[Stored data]:

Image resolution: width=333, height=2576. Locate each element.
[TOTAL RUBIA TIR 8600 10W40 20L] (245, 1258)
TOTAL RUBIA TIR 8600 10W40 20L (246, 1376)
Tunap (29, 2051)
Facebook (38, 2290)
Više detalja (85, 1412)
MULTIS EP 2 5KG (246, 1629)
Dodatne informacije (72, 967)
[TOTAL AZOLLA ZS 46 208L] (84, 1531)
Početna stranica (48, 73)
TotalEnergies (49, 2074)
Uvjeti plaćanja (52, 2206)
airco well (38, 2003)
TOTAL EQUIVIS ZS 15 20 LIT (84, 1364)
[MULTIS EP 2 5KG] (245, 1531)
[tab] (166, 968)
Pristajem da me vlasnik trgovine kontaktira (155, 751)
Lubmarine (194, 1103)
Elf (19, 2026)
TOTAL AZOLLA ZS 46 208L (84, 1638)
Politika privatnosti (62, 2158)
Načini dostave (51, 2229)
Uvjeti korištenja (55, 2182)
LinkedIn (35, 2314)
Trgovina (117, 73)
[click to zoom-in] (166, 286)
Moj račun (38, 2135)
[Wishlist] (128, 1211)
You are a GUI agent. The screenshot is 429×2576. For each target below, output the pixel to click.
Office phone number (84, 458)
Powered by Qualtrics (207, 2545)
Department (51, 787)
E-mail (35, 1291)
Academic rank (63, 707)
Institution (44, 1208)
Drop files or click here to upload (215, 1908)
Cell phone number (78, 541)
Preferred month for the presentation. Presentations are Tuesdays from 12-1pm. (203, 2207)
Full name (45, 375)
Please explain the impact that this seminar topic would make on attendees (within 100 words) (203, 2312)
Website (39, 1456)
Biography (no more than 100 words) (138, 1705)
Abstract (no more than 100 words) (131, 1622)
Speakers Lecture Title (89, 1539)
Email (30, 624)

[Exercise objective]: The answer should consist of every entry, repeated word for word.

[Finished exercise]:
Image resolution: width=333, height=2576. Locate each element.
[TOTAL RUBIA TIR 8600 10W40 20L] (245, 1258)
TOTAL RUBIA TIR 8600 10W40 20L (246, 1376)
Tunap (29, 2051)
Facebook (38, 2290)
Više detalja (85, 1412)
MULTIS EP 2 5KG (246, 1629)
Dodatne informacije (72, 967)
[TOTAL AZOLLA ZS 46 208L] (84, 1531)
Početna stranica (48, 73)
TotalEnergies (49, 2074)
Uvjeti plaćanja (52, 2206)
airco well (38, 2003)
TOTAL EQUIVIS ZS 15 20 LIT (84, 1364)
[MULTIS EP 2 5KG] (245, 1531)
[tab] (166, 968)
Pristajem da me vlasnik trgovine kontaktira (155, 751)
Lubmarine (194, 1103)
Elf (19, 2026)
TOTAL AZOLLA ZS 46 208L (84, 1638)
Politika privatnosti (62, 2158)
Načini dostave (51, 2229)
Uvjeti korištenja (55, 2182)
LinkedIn (35, 2314)
Trgovina (117, 73)
[click to zoom-in] (166, 286)
Moj račun (38, 2135)
[Wishlist] (128, 1211)
You are a GUI agent. The screenshot is 429×2576. For each target below, output the pixel to click.
Office phone number (84, 458)
Powered by Qualtrics (207, 2545)
Department (51, 787)
E-mail (35, 1291)
Academic rank (63, 707)
Institution (44, 1208)
Drop files or click here to upload (215, 1908)
Cell phone number (78, 541)
Preferred month for the presentation. Presentations are Tuesdays from 12-1pm. (203, 2207)
Full name (45, 375)
Please explain the impact that this seminar topic would make on attendees (within 100 words) (203, 2312)
Website (39, 1456)
Biography (no more than 100 words) (138, 1705)
Abstract (no more than 100 words) (131, 1622)
Speakers Lecture Title (89, 1539)
Email (30, 624)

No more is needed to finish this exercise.